The entirety of his argument is the above-quoted assertion. Other than citing to his 45-
page Rule 7 table, Husband does not provide any explanation for how he arrives at these
totals other than they are “[b]ased on Husband’s figures . . .” rather than those found by
the Trial Court. We therefore conclude that Husband has waived this argument due to his
failure to comply with Tenn. R. App. P. 27(A).

       Tennessee Rule of Appellate Procedure 27 provides:

       (a) Brief of the Appellant. The brief of the appellant shall contain under
       appropriate headings and in the order here indicated:

                                            ***

       (7) An argument, which may be preceded by a summary of argument,
       setting forth:

       (A) the contentions of the appellant with respect to the issues presented,
       and the reasons therefor, including the reasons why the contentions require
       appellate relief, with citations to the authorities and appropriate references
       to the record (which may be quoted verbatim) relied on[.]

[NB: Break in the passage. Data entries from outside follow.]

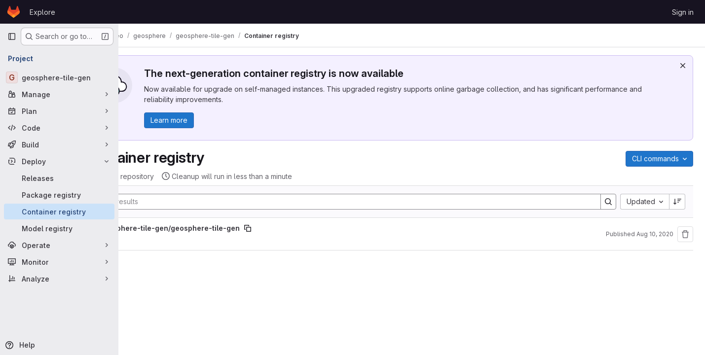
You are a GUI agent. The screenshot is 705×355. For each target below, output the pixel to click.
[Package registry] (59, 195)
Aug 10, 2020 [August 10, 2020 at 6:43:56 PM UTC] (654, 234)
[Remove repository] (685, 234)
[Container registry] (59, 211)
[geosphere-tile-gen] (59, 77)
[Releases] (59, 178)
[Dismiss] (683, 65)
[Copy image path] (293, 228)
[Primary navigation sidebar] (12, 36)
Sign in (683, 12)
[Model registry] (59, 228)
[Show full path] (136, 228)
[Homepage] (13, 12)
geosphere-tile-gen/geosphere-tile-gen (215, 228)
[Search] (364, 202)
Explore (42, 12)
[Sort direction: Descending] (677, 202)
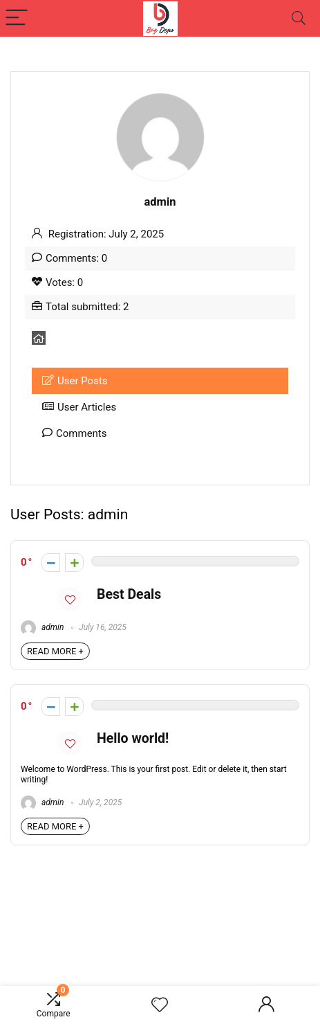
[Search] (298, 18)
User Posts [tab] (75, 381)
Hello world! (133, 738)
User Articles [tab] (79, 407)
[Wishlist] (159, 1005)
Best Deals (129, 594)
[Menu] (16, 18)
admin (42, 627)
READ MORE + (55, 651)
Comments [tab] (74, 433)
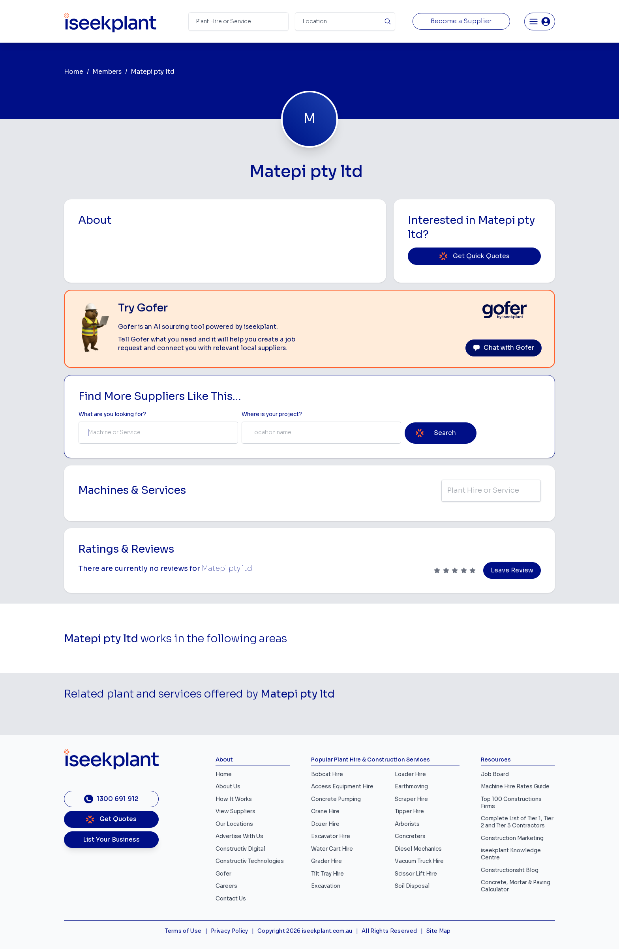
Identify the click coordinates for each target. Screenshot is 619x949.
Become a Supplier (461, 21)
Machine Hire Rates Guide (515, 786)
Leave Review (512, 570)
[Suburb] (345, 21)
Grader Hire (326, 861)
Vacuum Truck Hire (419, 861)
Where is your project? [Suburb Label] (272, 414)
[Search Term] (238, 21)
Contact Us (231, 898)
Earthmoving (411, 786)
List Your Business (111, 840)
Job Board (495, 774)
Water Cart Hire (332, 849)
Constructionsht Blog (509, 870)
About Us (228, 786)
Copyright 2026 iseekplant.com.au (305, 931)
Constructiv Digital (240, 849)
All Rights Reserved (389, 931)
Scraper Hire (411, 799)
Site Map (438, 931)
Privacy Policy (229, 931)
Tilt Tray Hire (327, 873)
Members (107, 72)
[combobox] (158, 433)
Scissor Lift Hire (416, 873)
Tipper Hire (409, 811)
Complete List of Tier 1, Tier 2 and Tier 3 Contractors (517, 822)
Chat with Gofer (503, 348)
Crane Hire (325, 811)
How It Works (234, 799)
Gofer (223, 873)
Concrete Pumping (336, 799)
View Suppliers (235, 811)
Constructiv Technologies (250, 861)
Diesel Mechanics (418, 849)
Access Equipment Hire (342, 786)
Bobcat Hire (327, 774)
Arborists (407, 824)
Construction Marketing (512, 838)
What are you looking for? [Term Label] (112, 414)
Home (73, 72)
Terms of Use (183, 931)
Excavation (325, 886)
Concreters (410, 836)
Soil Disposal (412, 886)
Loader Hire (410, 774)
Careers (226, 886)
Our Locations (234, 824)
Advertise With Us (239, 836)
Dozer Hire (325, 824)
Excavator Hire (330, 836)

Husband’s blanket assertion, without explanation, that he was awarded a negative share
of the marital estate does not comply with Rule 27 and is therefore waived. See Sneed v.
Bd. of Pro. Resp. of Supreme Court, 301 S.W.3d 603, 615 (Tenn. 2010) (“It is not the
role of the courts, trial or appellate, to research or construct a litigant’s case or arguments
for him or her, and where a party fails to develop an argument in support of his or her
contention or merely constructs a skeletal argument, the issue is waived.”); In re Estate of
Quinn, No. M2022-00532-COA-R3-CV, 2023 WL 5013257, at *11 (Tenn. Ct. App. Aug.
7, 2023) (“[W]e are ‘under no duty to blindly search the record to find . . . evidence,’ nor
can Plaintiff shift this burden to us.”) (quoting Pearman v. Pearman, 781 S.W.2d 585,
588 (Tenn. Ct. App. 1989)). As we have previously explained, we are “‘not like pigs,
hunting for truffles’ that may be buried in the record, or, for that matter, in the parties’
briefs on appeal.” Nunley v. Farrar, No. M2020-00519-COA-R3-CV, 2021 WL
                                              - 26 -
1811750, at *6 (Tenn. Ct. App. May 6, 2021) (citing Cartwright v. Jackson Cap.
Partners, Ltd. P’ship, 478 S.W.3d 596, 616 (Tenn. Ct. App. 2015)).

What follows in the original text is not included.